Reasonable number to initiate clinical trials, although the larger the enhancement the better, especially when considering hypofractionation, because there are few fractions to enhance compared with standard fractionation (2 Gy per day)

A lot of funding is also being made available for immunotherapy and in particular, abscopal effect, if any. This remains an exciting area of research and hopefully, we might have better insight in this. Is XRT having “only-local” effects or does it extend beyond the narrow confines of planning target volume? Interesting!

A proof-of-principle trial utilized local radiation therapy and granulocyte-macrophage colony-stimulating factor to potentially induce an abscopal response among treatment refractory solid tumor cancer patient. A trial evaluating high versus low radiation dose and immunotherapy is underway (NCT02888743) (emphasis mine)

Ah, the heavy particles. This opens another can of worms, isn’t it? Protons/Carbon Ions versus the Photons (traditional). Meta-analysis hasn’t been kind on its use but it probably represents an arms race to push for the lingering effect of higher OER/presumed benefit versus lower rate of side effects. I haven’t been exposed to the working but it remains subject of much interest. The countries listed here are indeed in a technological arms race. My only interest would be in radio-biology; more than the Bragg peak 🙂

The heavier particles, such as carbon ions, already in clinical use in Japan, Germany, Austria, Italy, and China, might offer further radiobiological advantages beyond protons

Radiogenomics offers the best insight. This is closest to the “personalised medicine” that we are talking about and is perhaps the sum combination of what all I have discussed above. I strongly feel that in sensitive patients; i.e. the ones have the driver mutations, there ought to be an “intensification” of treatment with a higher chance of more prolonged remission/local control, rather than the de-escalation of treatment schedules (as is currently in HPV positive oropharyngeal trials). Nope, we want to hit it hard when it matters the most and not otherwise. I think in the entire editorial, this is the most pertinent issue that’s been highlighted.

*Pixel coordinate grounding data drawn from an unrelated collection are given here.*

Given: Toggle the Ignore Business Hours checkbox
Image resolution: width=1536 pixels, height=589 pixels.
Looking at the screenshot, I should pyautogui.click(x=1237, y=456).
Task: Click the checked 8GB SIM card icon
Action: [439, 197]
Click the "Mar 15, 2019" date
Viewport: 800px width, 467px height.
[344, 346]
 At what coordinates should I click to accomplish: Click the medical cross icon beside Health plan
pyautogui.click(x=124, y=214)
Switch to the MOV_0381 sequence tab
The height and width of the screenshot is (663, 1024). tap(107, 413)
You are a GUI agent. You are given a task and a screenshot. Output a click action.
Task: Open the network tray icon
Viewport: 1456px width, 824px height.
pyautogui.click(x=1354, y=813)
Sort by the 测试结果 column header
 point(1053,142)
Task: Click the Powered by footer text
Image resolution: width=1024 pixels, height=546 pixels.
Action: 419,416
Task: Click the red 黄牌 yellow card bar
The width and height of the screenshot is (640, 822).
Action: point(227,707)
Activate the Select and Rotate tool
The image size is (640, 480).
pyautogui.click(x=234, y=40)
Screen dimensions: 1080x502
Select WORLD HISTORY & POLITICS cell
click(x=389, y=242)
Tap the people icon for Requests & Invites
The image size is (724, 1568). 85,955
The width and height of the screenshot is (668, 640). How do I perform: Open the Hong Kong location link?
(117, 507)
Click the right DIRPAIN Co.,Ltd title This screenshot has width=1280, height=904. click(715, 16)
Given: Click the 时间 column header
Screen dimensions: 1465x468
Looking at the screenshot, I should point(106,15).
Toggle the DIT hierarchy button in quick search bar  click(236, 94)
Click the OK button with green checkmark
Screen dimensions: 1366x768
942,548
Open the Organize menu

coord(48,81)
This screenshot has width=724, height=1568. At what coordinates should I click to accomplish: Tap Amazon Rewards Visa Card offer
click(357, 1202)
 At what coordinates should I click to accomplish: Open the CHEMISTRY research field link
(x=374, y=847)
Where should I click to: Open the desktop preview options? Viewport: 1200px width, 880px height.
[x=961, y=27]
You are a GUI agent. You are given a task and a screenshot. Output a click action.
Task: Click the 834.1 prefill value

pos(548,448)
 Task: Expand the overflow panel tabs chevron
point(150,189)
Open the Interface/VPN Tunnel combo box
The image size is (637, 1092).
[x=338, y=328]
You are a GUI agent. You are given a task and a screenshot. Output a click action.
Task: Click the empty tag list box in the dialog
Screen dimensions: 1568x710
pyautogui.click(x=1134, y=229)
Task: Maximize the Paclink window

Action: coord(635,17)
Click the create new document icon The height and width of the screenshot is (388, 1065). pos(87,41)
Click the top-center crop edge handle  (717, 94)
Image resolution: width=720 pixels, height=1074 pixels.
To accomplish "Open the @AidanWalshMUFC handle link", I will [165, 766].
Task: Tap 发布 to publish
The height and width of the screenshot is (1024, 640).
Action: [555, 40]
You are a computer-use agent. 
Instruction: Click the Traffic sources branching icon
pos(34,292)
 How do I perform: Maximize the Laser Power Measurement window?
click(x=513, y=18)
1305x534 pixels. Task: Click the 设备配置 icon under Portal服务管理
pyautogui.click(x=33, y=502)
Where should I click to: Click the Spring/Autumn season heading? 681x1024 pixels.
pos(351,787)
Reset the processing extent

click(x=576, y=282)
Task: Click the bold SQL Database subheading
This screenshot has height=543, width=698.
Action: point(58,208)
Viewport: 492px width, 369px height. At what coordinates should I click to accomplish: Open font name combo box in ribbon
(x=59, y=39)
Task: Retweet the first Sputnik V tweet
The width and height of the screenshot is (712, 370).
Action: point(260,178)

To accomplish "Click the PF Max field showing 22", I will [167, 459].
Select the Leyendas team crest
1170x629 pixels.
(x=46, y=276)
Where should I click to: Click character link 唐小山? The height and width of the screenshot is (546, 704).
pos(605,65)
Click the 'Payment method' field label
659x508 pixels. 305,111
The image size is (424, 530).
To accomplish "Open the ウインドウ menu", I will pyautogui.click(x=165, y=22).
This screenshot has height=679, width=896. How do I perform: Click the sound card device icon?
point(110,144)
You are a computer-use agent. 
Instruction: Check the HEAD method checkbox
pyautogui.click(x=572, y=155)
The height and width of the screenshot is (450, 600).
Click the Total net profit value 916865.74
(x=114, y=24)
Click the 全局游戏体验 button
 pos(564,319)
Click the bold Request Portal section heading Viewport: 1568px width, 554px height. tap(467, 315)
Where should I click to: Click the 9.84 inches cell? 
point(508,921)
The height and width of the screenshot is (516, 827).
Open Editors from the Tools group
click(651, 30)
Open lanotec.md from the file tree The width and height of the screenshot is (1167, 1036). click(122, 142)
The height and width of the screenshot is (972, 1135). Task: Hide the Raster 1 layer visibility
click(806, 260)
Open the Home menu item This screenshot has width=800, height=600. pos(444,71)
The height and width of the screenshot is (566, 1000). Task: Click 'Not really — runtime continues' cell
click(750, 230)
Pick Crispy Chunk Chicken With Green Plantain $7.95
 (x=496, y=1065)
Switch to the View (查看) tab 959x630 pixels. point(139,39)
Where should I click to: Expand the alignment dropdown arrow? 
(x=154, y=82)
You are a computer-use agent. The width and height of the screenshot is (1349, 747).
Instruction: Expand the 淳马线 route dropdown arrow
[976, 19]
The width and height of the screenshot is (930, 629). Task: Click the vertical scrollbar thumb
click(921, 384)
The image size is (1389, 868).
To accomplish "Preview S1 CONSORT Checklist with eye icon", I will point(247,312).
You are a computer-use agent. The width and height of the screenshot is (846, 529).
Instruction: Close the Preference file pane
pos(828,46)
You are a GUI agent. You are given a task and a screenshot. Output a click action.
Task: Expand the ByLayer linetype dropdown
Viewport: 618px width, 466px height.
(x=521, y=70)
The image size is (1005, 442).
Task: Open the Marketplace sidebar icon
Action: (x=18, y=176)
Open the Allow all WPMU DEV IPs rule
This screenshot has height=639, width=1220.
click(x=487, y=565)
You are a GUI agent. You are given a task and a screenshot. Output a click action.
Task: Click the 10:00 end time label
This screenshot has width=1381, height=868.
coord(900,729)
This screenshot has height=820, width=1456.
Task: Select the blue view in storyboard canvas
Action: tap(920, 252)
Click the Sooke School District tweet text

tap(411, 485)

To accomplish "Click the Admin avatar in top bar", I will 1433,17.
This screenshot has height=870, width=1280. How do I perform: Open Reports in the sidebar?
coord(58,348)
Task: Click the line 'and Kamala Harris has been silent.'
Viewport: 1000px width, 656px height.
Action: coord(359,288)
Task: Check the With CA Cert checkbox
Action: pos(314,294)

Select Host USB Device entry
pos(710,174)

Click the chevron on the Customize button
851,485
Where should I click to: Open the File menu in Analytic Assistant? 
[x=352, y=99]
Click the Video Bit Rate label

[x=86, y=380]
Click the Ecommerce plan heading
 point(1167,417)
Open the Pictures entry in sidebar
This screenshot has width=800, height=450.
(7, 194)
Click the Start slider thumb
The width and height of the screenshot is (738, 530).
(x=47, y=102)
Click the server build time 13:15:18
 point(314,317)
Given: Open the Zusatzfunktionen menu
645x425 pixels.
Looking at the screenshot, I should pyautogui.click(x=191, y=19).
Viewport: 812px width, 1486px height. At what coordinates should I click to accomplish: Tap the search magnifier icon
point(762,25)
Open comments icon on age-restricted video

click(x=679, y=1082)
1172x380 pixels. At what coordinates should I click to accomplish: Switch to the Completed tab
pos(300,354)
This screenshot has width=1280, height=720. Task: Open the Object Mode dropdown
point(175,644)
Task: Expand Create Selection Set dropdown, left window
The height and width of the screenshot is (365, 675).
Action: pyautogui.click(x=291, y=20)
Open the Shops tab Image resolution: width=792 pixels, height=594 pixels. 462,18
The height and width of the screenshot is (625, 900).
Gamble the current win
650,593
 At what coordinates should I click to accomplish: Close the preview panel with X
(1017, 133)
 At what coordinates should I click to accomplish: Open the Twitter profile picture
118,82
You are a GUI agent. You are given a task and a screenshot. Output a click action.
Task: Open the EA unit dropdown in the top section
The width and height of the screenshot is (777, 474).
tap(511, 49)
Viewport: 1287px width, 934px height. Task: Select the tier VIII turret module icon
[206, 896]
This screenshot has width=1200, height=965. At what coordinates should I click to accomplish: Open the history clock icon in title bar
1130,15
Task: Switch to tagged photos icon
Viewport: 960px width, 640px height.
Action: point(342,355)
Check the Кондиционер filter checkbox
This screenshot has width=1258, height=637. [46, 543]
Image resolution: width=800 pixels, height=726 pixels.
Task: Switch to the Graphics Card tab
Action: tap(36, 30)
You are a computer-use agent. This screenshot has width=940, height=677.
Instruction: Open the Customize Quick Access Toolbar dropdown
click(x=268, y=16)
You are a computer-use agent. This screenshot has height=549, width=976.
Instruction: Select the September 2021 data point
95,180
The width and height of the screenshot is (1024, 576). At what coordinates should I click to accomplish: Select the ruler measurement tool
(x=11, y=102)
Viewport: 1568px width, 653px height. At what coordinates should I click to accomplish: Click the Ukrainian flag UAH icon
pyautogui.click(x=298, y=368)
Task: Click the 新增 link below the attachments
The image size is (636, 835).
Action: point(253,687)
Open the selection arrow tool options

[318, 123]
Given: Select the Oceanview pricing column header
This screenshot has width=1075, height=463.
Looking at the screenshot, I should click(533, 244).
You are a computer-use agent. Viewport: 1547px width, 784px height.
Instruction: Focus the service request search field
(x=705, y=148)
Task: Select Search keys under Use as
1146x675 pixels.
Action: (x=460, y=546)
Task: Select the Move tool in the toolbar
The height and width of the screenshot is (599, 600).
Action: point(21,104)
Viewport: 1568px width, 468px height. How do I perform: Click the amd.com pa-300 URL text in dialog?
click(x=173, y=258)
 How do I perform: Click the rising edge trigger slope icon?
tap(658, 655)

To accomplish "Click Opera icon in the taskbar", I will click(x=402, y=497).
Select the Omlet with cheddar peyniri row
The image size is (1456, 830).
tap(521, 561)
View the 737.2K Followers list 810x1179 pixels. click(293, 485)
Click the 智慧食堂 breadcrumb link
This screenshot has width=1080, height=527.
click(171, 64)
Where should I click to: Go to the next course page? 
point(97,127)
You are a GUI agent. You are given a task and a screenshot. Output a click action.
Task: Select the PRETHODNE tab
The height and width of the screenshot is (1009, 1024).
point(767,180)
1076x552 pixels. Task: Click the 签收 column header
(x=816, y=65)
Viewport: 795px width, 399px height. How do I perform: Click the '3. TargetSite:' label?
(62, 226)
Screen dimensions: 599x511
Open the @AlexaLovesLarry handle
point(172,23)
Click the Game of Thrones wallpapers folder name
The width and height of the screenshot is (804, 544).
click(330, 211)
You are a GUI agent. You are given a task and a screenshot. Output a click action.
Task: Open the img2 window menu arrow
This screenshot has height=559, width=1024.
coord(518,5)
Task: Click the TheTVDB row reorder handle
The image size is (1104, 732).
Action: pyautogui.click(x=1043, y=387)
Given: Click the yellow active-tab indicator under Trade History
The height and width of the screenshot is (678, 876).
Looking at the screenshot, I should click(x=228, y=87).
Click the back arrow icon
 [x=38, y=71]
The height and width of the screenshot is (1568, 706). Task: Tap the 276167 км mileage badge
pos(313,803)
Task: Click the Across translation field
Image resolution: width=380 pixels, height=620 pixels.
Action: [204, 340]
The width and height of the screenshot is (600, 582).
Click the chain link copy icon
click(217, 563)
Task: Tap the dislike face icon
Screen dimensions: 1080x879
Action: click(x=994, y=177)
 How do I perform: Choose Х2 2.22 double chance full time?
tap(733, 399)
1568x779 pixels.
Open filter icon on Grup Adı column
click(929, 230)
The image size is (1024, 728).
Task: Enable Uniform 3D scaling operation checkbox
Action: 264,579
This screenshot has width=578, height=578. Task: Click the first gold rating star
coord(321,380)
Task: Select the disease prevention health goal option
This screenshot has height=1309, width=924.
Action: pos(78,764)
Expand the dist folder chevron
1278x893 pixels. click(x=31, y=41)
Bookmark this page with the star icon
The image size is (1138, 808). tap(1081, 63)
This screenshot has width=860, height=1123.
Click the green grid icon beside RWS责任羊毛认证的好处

Single-arm design umbrella trial that aims to test whether patients with a specific tumor mutation, amplification, or translocation of genes in a driver molecular pathway derive clinical benefit if treated by radiation therapy or by radiation-agent combinations specifically targeting the driver molecular pathway. Such a study is akin to the NCI Molecular Analysis for Therapy Choice trial (NCT02465060) (emphasis mine).

Further aside in the ongoing discussion about the “personalised medicine”:

New radiation therapy trials are taking a first step to identify tumor mutation, amplification, or translocation of genes that drive radiation therapy sensitivity or resistance (NCT02888743,NCT01096368) (emphasis mine) 

The bureaucratic nightmare! The process of drug discovery and final clinical trials!

Last but not the least, the authors have not forgotten about the most important subset of patients: kids! It breaks my heart to see them in the hospital but someone has to care for them! Its important though to keep the fundamentals in place here. Delayed developmental milestones are a huge problem because of the human opportunity cost as well as the burden on the healthcare where costs are spiralling out of control. Research, here, would need to identify where paediatric patients need to be treated and how much treatment regimes need to be identified. With a whole different universe of molecular mutations, this area is ripe for disruption.

Whether radiation therapy could be delayed until developmental milestones are reached or whether radiation therapy could be omitted altogether remain important clinical questions for the radiation oncology field. Improving pediatric patient selection for radiation therapy, perhaps through molecular prognostic factors, is a good example of future radiation therapy science better anticipating needs for intensive local therapy or for intensive systemic therapy.